10.
«Христианския кончины живота нашего, безболезненны, непостыдны, мирны, и доброго ответа на Страшнем Судищи Христове, просим — подай, Господи».
…Все началось с легочного кровотечения, вызванного неловким телесным усилием. Затем последовали с небольшими временными перерывами новые приступы болезни. От последнего Достоевский потерял сознание.
«Когда его привели в себя, вспоминает А.Г. Достоевская, — первые слова его, обращенные ко мне, были:
— Аня, прошу тебя, пригласи немедленно священника, я хочу исповедаться и причаститься!
Хотя доктор стал уверять, что опасности большой нет, но, чтоб успокоить больного, я исполнила его желание. Мы жили вблизи Владимирской церкви, и приглашённый священник, о. Мегорский, чрез полчаса был уже у нас. Фёдор Михайлович спокойно и добродушно встретил батюшку, долго исповедовался и причастился. Когда священник ушёл и я с детьми вошла в кабинет, чтобы поздравить Фёдора Михайловича с принятием Святых Тайн, то он благословил меня и детей, просил их жить в мире, любить друг друга, любить и беречь меня. Отослав детей, Фёдор Михайлович благодарил меня за счастье, которое я ему дала, и просил меня простить, если он в чём-нибудь огорчил меня.
<…> Я не могла удержаться от слёз. Фёдор Михайлович стал меня утешать, говорил мне милые ласковые слова, благодарил за счастливую жизнь, которую он прожил со мной. Поручал мне детей, говорил, что верит мне и надеется, что я буду их всегда любить и беречь. Затем сказал мне слова, которые редкий из мужей мог бы сказать своей жене после четырнадцати лет брачной жизни:
— Помни, Аня, я тебя всегда горячо любил и не изменял тебе никогда, даже мысленно.
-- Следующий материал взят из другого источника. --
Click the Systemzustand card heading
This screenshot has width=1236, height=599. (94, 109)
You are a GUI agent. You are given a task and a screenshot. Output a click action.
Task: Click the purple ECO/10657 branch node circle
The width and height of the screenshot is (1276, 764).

<…> Несколько раз он шептал: «Зови детей». Я звала, муж протягивал им губы, они целовали его и, по приказанию доктора, тотчас уходили, а Фёдор Михайлович провожал их печальным взором. Часа за два до кончины, когда пришли на его зов дети, Фёдор Михайлович велел отдать Евангелие своему сыну Феде»[576].
Спокойною и неслышною стала его смерть.
А.Г. Достоевская так передала своё ощущение от выражения на лице уже перешедшего в мир иной мужа:
«Фёдор Михайлович кажется не умершим, а лишь заснувшим, почти с улыбающимся и просветлённым лицом, как бы уже узнавшим не ведомую никому тайну загробной жизни»[577].
«Какое лицо! Его нельзя забыть… — писал А.Ф. Кони. — На нём не было ни того как бы удивлённого, ни того окаменело-спокойного выражения, которое бывает у мёртвых, окончивших жизнь не от своей или чужой руки. Оно говорило — это лицо, оно казалось одухотворенным и прекрасным. Хотелось сказать окружающим: «Nolite flere, non tst mortuus, sed dormit» (Не плачьте, — он не умер, он только спит). Тление еще не успело коснуться его, и не печать смерти виднелась на нём, а заря иной, лучшей жизни как будто бросала на него свой отблеск… Я долго не мог оторваться от созерцания этого лица, которое всем своим выражением, казалось, говорило: «Ну да! Это так — я всегда говорил, что это должно быть так, а теперь я знаю…»[578].
Поразительно!
Те мемуаристы, которые передавали своё восприятие облика Пушкина, Гоголя, Тютчева на смертном их одре, удивительно сходно говорят о ведении некоей тайны, отпечатленном на лице перешедших в вечность художников!
Что они узнали?
Дарует ли Господь узнать это и нам?
«А что тайна, то оно тем даже и лучше; страшно оно сердцу и дивно; и страх сей к веселию сердца: «Всё в Тебе, Господи, и я сам в Тебе и приими меня!»